■ **Passage provided**

# # # #

A pictorial history of life on Earth, from exhibits at the Smithsonian Museum of Natural History in Washington DC.
A fragment of the Murtchison meteorite, containing amino acids--the building blocks of life. About 4.5 billion years old.
Banded iron formation. The appearance of oxygen in the atmosphere as a result of photosynthetic bacteria caused iron in the oceans to oxidize, forming these banded iron deposits. 3.7 billion years ago.
Fossil stromatolite. Stromatolites are built up layer by layer, by bacteria. They have been found as far back as 3.5 billion years.
Ediacara flindersi, a fossil jellyfish-like organism, and namesake for the Ediacaran fauna, the earliest known multicellular life. Found in Australia. 600 million years old.
Dickensonia, another Ediacaran.
A reconstruction of Ediacaran life.
Aysheaia, a wormlike creature from the Burgess Shale Fauna. Canada, about 520 million years ago.
Marrella, a crablike member of the Burgess Shale Fauna.
Wiwaxia, another Burgess Shale resident.
Opabinia, an odd Burgess Shale animal with five large stalked eyes.
Crinoids, or "sea lilies", from the Ordovician period about 480 million years ago. They are animals, not plants.
Phacops, a common trilobite from the Devonian period around 350 million years ago.
A fossil Eurypterid, known as "sea scorpions".
Reconstructed Euypterid, about five feet long.
A reconstruction of Ordovician life, about 450 million years ago.

# # # #

■ **Supplied entries**

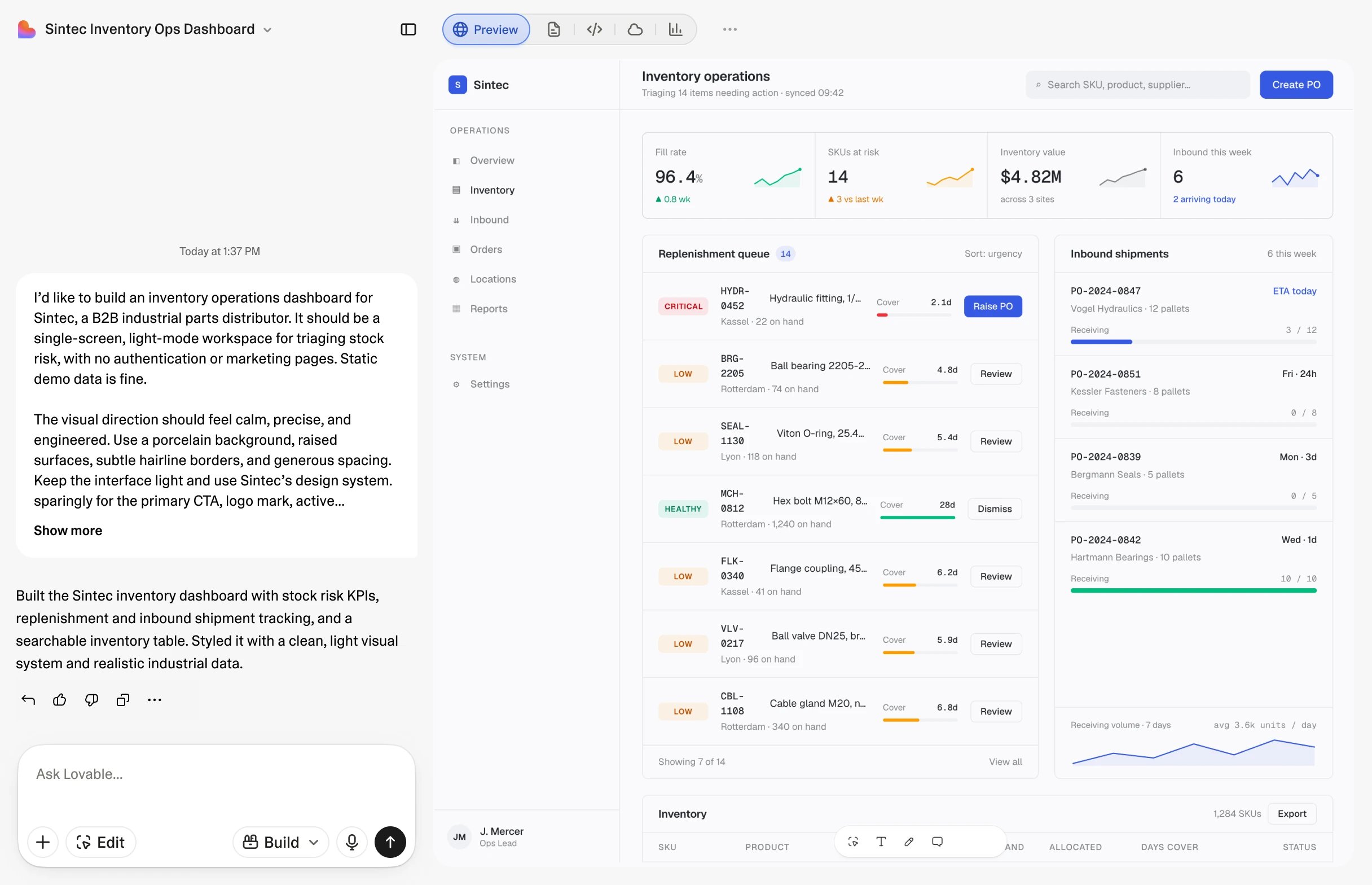The width and height of the screenshot is (1372, 885).
Task: Click Show more in the message
Action: point(68,531)
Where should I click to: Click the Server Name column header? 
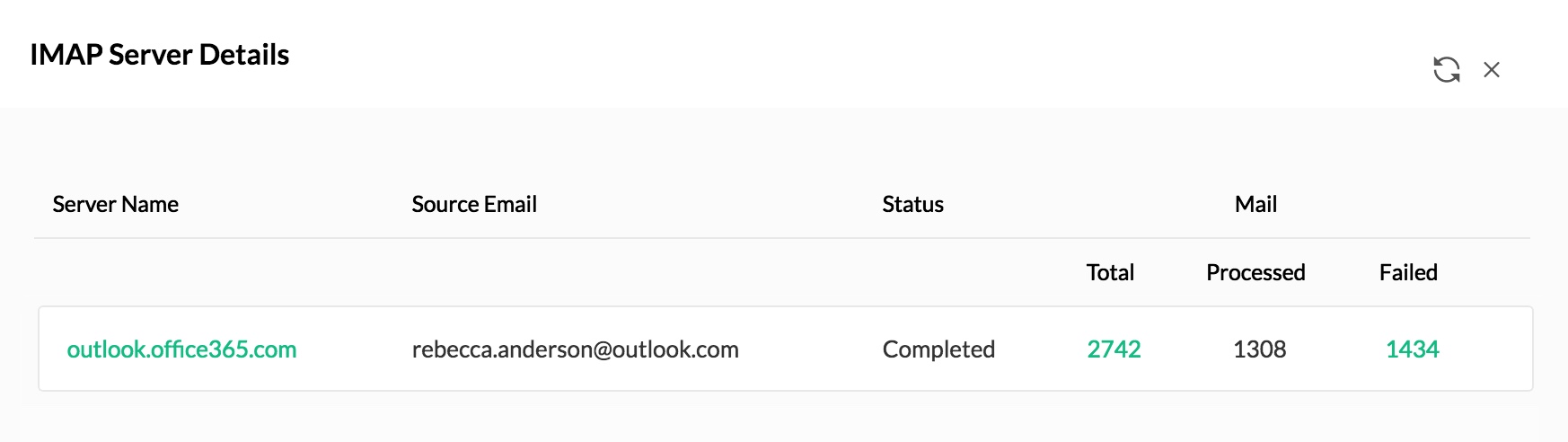click(115, 205)
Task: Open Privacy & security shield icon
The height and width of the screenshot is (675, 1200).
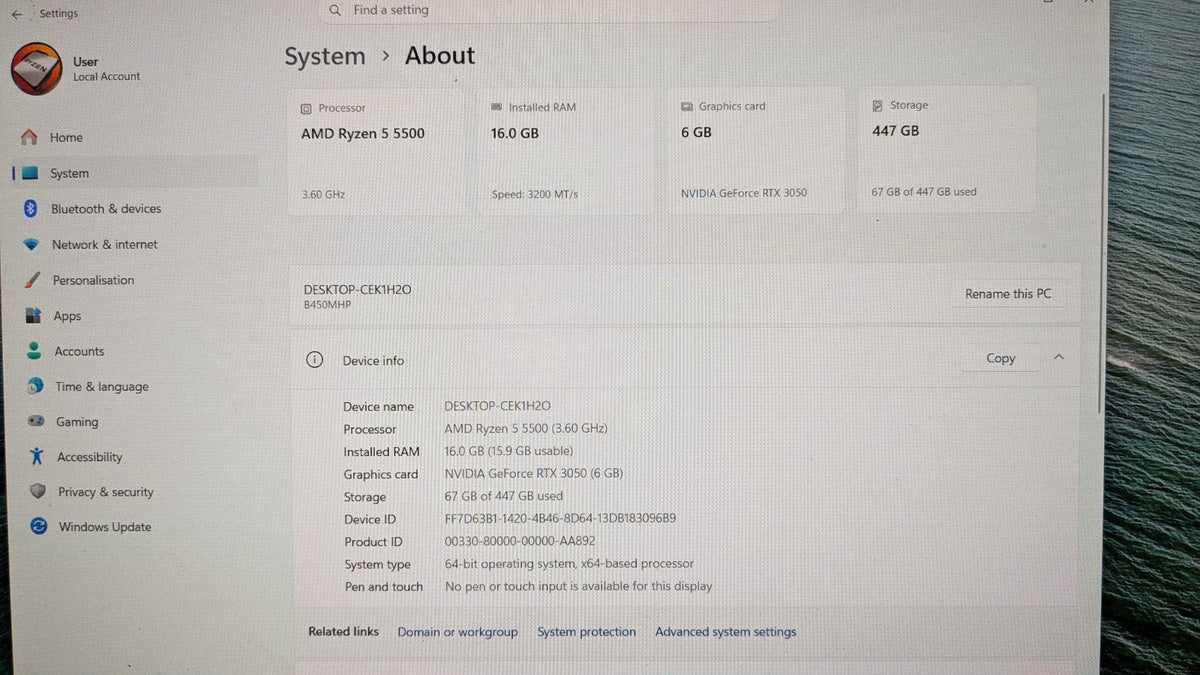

# # # #

■ **Activities**
1. In the pictorial history of life on Earth, how many large stalked eyes does Opabinia have?
2. Echo the pictorial history of life on Earth, starting with "A reconstruction of Ediacaran" and going on through "five feet long.".

■ **Answers below**
1. Five

2.
A reconstruction of Ediacaran life.
Aysheaia, a wormlike creature from the Burgess Shale Fauna. Canada, about 520 million years ago.
Marrella, a crablike member of the Burgess Shale Fauna.
Wiwaxia, another Burgess Shale resident.
Opabinia, an odd Burgess Shale animal with five large stalked eyes.
Crinoids, or "sea lilies", from the Ordovician period about 480 million years ago. They are animals, not plants.
Phacops, a common trilobite from the Devonian period around 350 million years ago.
A fossil Eurypterid, known as "sea scorpions".
Reconstructed Euypterid, about five feet long.